[Records excerpted from a collection]
--- START ---

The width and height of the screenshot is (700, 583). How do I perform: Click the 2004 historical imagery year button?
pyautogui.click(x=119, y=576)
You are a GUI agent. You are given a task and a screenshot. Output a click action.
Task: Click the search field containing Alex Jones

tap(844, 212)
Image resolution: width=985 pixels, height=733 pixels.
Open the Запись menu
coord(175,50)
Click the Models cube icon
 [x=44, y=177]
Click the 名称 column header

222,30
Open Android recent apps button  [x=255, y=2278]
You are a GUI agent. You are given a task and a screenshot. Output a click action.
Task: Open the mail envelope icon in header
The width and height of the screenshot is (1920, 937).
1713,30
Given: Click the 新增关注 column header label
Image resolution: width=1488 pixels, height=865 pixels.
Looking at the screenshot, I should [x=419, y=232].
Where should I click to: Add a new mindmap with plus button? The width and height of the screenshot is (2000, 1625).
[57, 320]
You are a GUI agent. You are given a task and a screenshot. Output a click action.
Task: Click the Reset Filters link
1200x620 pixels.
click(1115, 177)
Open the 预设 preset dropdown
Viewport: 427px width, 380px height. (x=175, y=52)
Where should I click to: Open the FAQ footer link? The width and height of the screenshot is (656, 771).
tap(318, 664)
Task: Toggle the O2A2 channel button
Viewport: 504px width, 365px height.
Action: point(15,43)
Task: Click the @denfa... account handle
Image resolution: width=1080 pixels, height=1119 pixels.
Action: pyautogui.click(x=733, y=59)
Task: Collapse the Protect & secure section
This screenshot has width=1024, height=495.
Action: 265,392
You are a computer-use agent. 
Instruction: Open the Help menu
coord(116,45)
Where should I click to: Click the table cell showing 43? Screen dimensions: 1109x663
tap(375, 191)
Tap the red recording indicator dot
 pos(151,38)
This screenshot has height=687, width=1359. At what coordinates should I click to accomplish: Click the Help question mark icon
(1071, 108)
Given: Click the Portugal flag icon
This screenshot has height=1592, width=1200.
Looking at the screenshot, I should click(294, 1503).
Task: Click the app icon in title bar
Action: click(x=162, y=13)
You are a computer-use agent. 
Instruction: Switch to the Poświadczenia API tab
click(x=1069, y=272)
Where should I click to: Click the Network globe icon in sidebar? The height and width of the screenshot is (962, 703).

--- END ---

**Task statement:**
Keep only the lines from the one containing "Given: Click the Portugal flag icon" to the end of the entries, and repeat them exactly.

**Answer area:**
Given: Click the Portugal flag icon
This screenshot has height=1592, width=1200.
Looking at the screenshot, I should click(294, 1503).
Task: Click the app icon in title bar
Action: click(x=162, y=13)
You are a computer-use agent. 
Instruction: Switch to the Poświadczenia API tab
click(x=1069, y=272)
Where should I click to: Click the Network globe icon in sidebar? The height and width of the screenshot is (962, 703).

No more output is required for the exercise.